Tajiks stand against extremist recruiting

Young journalists club

News ID: 4520
Asia » Asia
Publish Date: 13:23 - 30 June 2014
More than 200 Tajiks are fighting in various foreign conflicts, including in Syria, where some have been said to be fighting within the ranks of the Jamaat Ansarullah and Sabiri Jamaat terrorist groups.
Tajik authorities are confronting the recruitment of their country's young men into foreign insurgencies, a trend that they fear could lead to terrorism within Tajik borders.

In the past five and a half years, the country has witnessed 39 terrorist acts and 233 extremist crimes. The authorities have struck back with police work and prosecution.

"We opened 183 criminal cases against extremists [over that time period]," Prosecutor General Sherkhon Salimzoda said. "We eliminated those groups and prosecuted the extremists."

"Recruiting of Tajik citizens into armed conflicts is happening abroad," Interior Minister Ramazon Rakhimzoda said. "This mainly happens in dubious ... schools. ... We have some information on Pakistan, Egypt, Afghanistan and other countries. For the most part, our citizens are already abroad before they go off to fight."

"[Recruited Tajiks] mainly were studying in Egypt and in ... Waziristan," Salimzoda said of what authorities know of some of the so-called jihadists.

Some media, though, have reported recently that terrorist recruiters are also operating inside Tajikistan, and that is a challenge. "Although Tajikistan has the legal foundation for fighting terrorism and extremism and it is a ... government priority, it isn't easy for us," Salimzoda said.

Banned groups

The Supreme Court has banned 12 terrorist groups from operating in Tajikistan, including Jamaat Ansarullah, the Islamic Movement of Uzbekistan (IMU) and others. However, they continue striving to lure impressionable young men into their fold.

Recently, a page called Jamaat Ansarullah appeared on the Odnoklassniki social networking site. The page contains videos showing Tajik-speaking insurgents, purportedly in Syria. More than 20 masked men and one unmasked man can be seen in the videos, urging viewers to join the "jihad."

In the clips, the militants say that more than 600 Tajik citizens are fighting in Syria, as opposed to a Syrian estimate of more than 190.

Anger among Tajik viewers

The reaction to such efforts at recruitment has been highly negative in Tajikistan.

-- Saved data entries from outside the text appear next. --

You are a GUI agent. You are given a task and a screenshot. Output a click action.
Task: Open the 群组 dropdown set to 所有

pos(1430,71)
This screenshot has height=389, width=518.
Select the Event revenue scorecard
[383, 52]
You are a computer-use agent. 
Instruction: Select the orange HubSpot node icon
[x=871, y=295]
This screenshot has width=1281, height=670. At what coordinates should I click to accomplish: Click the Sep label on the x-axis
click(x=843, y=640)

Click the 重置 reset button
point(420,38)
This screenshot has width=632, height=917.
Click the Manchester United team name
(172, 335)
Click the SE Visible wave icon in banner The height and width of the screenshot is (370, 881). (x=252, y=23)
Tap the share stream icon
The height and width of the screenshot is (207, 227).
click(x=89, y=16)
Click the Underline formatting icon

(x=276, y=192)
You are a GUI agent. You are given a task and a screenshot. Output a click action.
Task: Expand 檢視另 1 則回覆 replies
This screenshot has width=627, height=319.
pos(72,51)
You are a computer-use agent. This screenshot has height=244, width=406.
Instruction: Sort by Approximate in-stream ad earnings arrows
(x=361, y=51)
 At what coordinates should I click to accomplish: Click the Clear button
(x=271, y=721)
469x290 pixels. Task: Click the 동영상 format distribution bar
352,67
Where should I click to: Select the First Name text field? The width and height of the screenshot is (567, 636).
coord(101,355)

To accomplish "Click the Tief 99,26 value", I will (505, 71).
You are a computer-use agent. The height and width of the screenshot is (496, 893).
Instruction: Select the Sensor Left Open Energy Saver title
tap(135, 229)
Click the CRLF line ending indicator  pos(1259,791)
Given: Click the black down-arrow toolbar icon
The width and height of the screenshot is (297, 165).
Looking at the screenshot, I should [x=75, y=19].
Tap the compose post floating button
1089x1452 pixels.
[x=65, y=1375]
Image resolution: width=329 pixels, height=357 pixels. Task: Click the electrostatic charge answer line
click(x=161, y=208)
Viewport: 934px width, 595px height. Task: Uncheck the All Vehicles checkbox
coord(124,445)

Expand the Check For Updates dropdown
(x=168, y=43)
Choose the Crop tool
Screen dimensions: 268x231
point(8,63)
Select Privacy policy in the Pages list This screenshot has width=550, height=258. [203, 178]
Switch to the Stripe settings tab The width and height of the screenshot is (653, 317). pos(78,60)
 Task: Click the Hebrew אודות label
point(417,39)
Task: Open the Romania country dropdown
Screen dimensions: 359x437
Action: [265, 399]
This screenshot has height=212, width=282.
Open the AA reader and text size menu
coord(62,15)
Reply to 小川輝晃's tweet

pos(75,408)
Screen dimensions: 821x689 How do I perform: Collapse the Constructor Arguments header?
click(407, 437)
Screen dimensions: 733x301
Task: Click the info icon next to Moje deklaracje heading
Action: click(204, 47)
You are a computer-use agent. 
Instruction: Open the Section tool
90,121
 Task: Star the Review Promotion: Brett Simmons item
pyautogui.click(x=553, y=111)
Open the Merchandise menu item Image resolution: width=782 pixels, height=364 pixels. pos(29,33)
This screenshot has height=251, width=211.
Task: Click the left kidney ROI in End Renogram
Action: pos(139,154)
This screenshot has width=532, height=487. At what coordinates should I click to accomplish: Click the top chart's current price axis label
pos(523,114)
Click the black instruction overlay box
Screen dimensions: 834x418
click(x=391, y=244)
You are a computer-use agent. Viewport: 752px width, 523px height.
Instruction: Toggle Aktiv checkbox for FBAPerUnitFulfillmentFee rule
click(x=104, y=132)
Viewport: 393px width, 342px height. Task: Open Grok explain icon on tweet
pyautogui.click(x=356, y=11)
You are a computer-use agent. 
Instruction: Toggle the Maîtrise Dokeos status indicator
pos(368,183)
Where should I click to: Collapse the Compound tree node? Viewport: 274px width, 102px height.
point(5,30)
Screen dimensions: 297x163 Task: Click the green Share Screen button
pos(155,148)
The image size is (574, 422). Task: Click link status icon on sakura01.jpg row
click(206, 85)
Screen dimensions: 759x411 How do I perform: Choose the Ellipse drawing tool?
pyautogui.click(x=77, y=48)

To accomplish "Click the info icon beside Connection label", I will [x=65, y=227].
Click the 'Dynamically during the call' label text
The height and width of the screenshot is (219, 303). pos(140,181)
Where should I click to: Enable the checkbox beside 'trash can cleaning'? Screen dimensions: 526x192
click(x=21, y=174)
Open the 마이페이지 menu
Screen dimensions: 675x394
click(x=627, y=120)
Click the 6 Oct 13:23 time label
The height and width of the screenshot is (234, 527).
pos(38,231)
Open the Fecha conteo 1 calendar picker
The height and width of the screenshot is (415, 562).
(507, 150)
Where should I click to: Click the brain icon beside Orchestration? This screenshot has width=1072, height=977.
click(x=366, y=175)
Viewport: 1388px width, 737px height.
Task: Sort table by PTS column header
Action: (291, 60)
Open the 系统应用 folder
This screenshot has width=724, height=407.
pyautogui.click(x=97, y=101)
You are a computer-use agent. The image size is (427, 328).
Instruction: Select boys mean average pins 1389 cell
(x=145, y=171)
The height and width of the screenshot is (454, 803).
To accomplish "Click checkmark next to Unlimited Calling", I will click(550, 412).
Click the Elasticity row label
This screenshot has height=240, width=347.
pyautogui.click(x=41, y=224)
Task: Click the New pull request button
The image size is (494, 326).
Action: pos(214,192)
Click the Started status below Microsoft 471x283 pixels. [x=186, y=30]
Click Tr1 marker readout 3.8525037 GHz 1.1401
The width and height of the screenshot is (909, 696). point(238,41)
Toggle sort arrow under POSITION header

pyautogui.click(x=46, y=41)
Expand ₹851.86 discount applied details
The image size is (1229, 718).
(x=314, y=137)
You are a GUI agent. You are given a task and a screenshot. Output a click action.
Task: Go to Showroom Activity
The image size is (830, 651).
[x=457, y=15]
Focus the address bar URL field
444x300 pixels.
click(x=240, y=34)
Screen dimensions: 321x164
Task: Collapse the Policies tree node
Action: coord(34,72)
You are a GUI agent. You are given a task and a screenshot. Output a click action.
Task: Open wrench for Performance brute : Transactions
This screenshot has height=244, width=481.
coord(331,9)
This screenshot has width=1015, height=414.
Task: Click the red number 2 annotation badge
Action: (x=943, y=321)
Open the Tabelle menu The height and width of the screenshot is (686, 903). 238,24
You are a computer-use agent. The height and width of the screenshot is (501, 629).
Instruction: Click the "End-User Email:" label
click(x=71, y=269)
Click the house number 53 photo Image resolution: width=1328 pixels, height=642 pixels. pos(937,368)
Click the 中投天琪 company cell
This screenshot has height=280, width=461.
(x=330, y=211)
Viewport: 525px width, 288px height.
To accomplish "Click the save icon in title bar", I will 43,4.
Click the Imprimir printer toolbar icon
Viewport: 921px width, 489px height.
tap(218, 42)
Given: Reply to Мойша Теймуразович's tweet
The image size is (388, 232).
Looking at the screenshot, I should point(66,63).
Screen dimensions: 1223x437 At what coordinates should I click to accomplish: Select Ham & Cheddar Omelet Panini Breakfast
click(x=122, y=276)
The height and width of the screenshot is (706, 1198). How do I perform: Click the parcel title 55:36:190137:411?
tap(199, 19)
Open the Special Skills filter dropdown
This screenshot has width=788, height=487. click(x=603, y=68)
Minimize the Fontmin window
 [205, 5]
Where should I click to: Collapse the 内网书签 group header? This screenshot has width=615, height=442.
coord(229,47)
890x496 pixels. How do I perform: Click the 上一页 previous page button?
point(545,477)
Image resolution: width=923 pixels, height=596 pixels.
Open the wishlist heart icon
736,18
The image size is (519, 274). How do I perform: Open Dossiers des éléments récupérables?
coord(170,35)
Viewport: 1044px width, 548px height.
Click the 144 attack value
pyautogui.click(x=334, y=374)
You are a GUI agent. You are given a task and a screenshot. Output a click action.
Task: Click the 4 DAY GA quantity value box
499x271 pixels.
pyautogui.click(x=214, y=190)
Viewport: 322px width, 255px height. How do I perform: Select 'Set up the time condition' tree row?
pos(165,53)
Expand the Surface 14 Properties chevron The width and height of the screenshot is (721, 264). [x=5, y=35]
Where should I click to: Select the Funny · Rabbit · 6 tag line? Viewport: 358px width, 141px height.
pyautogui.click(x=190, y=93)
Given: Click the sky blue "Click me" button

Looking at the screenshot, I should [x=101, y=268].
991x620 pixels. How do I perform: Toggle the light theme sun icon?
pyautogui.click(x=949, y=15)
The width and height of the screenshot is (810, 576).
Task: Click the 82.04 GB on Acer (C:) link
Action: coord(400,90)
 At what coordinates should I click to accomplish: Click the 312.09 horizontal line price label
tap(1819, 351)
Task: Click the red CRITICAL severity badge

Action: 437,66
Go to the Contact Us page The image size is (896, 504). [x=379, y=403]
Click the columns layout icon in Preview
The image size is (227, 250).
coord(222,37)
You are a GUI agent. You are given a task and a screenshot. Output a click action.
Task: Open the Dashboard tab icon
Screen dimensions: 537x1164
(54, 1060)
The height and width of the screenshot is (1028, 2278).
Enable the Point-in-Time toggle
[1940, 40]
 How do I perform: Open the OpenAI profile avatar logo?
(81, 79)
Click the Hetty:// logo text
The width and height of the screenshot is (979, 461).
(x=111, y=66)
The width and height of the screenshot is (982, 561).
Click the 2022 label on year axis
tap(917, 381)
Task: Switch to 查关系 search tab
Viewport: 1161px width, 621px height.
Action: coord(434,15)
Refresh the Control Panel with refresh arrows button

"I am strongly against the idea of Tajiks fighting on any side in a jihad," Hikmatullo Saifullozoda, a member of the Islamic Renaissance Party of Tajikistan's higher policy council, said.

During the past four years, Tajik authorities fearful of brainwashing have worked to bring back more than 2,700 citizens who had been enrolled in various academies abroad.

"Religion is peace, brotherhood and unity," the chief of the Sughd Oblast branch of the Tajik Ulema Council, Huseynchona Musozoda, said. "We've been hearing that people are committing murder, blowing things up and saying Allahu Akbar ... as if they'll end up in heaven. However, they will end up in hell."

"Preachers should speak from the minbar ... about the impropriety of such actions," Dushanbe cleric Haji Akbar Turajonoda said. "A jihad is when a Muslim comes to help other Muslims incapable of defending their country from non-Muslims. This isn't what is happening in Syria."

Outreach urged

Tajikistan needs to find a way to stop jihadist recruiting, various observers say.

"Theologians, the Education Ministry and others should be doing outreach," Oynikhol Bobonazarova, a human rights defender with the NGO Perspektiva+, said. "Not all individuals who go there are motivated by religion. Some are [hoping to make money.]"

"When jihadists come home, we need to work with them," religious scholar Faridun Khodizoda said. "We mustn't lock them up in jail, where they can 'infect' other prisoners. We need to have them look back on the conflict zones and fighting as a terrible dream."